Data entries
※ ※ ※

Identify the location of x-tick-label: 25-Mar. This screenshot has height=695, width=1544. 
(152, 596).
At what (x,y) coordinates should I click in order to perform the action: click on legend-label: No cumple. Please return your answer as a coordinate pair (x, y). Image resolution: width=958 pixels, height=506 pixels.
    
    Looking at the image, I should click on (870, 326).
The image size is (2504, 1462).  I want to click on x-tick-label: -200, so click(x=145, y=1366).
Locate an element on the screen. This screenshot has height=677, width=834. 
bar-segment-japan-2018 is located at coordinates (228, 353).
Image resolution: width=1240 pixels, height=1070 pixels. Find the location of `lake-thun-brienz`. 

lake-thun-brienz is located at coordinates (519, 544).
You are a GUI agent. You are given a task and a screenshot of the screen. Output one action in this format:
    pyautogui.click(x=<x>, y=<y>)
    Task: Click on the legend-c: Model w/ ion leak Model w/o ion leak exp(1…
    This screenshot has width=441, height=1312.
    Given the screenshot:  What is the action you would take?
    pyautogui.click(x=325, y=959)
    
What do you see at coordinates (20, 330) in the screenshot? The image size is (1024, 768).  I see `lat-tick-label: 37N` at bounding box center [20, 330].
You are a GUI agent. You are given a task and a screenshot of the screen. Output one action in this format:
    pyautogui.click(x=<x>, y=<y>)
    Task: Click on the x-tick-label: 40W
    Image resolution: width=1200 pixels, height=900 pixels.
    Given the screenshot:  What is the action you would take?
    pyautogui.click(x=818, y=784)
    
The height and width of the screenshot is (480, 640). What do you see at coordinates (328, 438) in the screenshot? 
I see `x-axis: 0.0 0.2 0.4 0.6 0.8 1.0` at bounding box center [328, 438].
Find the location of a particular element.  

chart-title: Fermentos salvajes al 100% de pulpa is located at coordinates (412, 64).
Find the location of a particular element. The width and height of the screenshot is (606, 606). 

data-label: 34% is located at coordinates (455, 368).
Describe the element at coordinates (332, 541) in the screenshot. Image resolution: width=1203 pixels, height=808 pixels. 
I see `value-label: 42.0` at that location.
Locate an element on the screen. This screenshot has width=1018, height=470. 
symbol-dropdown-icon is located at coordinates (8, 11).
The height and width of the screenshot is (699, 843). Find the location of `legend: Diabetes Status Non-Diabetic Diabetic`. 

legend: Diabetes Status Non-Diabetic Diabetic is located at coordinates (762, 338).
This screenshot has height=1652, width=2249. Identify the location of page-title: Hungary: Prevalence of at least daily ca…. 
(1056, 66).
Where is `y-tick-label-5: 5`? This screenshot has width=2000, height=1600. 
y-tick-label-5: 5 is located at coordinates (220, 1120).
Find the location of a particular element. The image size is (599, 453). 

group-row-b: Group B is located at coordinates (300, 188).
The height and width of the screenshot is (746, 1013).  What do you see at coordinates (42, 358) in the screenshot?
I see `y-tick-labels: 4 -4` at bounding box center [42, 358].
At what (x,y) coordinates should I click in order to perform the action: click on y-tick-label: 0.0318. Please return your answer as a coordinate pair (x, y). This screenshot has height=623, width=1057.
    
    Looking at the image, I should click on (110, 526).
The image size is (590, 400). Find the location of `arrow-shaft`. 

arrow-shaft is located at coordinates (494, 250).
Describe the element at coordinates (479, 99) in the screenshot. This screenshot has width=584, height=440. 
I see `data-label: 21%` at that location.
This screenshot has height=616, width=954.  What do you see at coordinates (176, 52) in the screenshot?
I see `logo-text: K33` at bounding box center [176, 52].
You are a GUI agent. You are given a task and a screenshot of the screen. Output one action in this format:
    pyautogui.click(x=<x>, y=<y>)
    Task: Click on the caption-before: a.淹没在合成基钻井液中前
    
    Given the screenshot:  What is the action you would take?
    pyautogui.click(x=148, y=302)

※ ※ ※

WHAT IS BEING ASKED:
State how many of the lines above contain the string "Find", treating uppercase and lowercase as different. Reply with the number only.

TASK OUTPUT:
6